Directive>
Place everything from the line containing "有用資料 (26, 113)" down to the end of the data into a Markdown table with the columns Row and Entry, numbering each row and leaving out any blank lines.
╭──
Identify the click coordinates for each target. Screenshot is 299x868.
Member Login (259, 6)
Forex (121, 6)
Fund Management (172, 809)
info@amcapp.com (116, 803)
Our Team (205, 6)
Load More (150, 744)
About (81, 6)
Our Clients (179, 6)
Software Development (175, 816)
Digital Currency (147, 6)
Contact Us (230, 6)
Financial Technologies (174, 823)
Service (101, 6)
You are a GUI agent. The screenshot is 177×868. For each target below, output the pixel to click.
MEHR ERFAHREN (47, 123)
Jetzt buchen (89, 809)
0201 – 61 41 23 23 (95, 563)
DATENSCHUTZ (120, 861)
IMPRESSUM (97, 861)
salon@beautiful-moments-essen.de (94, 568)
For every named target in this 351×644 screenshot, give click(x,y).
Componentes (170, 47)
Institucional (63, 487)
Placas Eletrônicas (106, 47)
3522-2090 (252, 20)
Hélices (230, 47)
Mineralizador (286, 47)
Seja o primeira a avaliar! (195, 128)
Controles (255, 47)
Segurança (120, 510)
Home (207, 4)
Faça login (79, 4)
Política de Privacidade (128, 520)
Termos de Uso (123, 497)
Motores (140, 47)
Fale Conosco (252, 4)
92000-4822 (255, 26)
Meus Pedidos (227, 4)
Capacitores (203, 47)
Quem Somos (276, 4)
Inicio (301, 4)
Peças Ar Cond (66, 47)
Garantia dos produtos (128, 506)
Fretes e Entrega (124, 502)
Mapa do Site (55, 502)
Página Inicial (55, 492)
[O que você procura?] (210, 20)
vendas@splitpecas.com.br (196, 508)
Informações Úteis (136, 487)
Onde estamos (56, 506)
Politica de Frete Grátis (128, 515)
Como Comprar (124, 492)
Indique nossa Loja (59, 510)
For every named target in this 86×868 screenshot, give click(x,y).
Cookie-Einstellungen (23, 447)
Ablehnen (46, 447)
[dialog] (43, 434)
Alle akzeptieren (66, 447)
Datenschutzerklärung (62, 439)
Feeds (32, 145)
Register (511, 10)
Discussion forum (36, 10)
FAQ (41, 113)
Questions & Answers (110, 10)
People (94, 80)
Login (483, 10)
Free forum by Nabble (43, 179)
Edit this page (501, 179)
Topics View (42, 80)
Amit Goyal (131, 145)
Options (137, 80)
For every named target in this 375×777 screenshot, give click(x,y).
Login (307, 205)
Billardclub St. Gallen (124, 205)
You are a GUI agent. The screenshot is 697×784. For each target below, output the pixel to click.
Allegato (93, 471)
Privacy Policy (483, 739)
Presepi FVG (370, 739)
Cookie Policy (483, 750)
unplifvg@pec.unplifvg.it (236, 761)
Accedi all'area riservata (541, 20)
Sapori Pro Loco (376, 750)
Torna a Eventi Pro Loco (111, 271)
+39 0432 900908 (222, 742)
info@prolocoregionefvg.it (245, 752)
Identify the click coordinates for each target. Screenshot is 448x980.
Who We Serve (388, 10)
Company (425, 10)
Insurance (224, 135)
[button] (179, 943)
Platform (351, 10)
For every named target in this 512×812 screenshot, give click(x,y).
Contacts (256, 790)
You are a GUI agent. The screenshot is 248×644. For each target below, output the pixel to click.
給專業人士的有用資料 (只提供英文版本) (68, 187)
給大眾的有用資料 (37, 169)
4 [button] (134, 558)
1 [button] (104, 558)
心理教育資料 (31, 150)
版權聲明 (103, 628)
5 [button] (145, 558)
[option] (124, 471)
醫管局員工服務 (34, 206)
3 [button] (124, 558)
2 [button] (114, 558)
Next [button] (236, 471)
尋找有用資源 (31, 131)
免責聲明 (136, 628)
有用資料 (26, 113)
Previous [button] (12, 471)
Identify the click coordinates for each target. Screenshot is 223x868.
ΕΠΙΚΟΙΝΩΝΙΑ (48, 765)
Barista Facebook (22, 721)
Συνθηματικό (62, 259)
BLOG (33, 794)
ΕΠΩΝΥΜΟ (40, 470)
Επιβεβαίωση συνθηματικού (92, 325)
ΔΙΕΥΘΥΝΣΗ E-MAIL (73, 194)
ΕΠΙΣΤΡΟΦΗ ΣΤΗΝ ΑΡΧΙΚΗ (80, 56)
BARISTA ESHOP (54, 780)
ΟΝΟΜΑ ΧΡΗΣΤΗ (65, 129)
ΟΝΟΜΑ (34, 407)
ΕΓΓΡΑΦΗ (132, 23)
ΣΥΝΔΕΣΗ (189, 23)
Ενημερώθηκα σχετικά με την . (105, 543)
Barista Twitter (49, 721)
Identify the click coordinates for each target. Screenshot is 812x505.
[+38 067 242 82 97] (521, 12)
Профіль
╰──
The output>
| Row | Entry |
|---|---|
| 1 | 有用資料 (26, 113) |
| 2 | Previous [button] (12, 471) |
| 3 | Identify the click coordinates for each target. Screenshot is 223x868. |
| 4 | ΕΠΙΚΟΙΝΩΝΙΑ (48, 765) |
| 5 | Barista Facebook (22, 721) |
| 6 | Συνθηματικό (62, 259) |
| 7 | BLOG (33, 794) |
| 8 | ΕΠΩΝΥΜΟ (40, 470) |
| 9 | Επιβεβαίωση συνθηματικού (92, 325) |
| 10 | ΔΙΕΥΘΥΝΣΗ E-MAIL (73, 194) |
| 11 | ΕΠΙΣΤΡΟΦΗ ΣΤΗΝ ΑΡΧΙΚΗ (80, 56) |
| 12 | BARISTA ESHOP (54, 780) |
| 13 | ΟΝΟΜΑ ΧΡΗΣΤΗ (65, 129) |
| 14 | ΟΝΟΜΑ (34, 407) |
| 15 | ΕΓΓΡΑΦΗ (132, 23) |
| 16 | ΣΥΝΔΕΣΗ (189, 23) |
| 17 | Ενημερώθηκα σχετικά με την . (105, 543) |
| 18 | Barista Twitter (49, 721) |
| 19 | Identify the click coordinates for each target. Screenshot is 812x505. |
| 20 | [+38 067 242 82 97] (521, 12) |
| 21 | Профіль |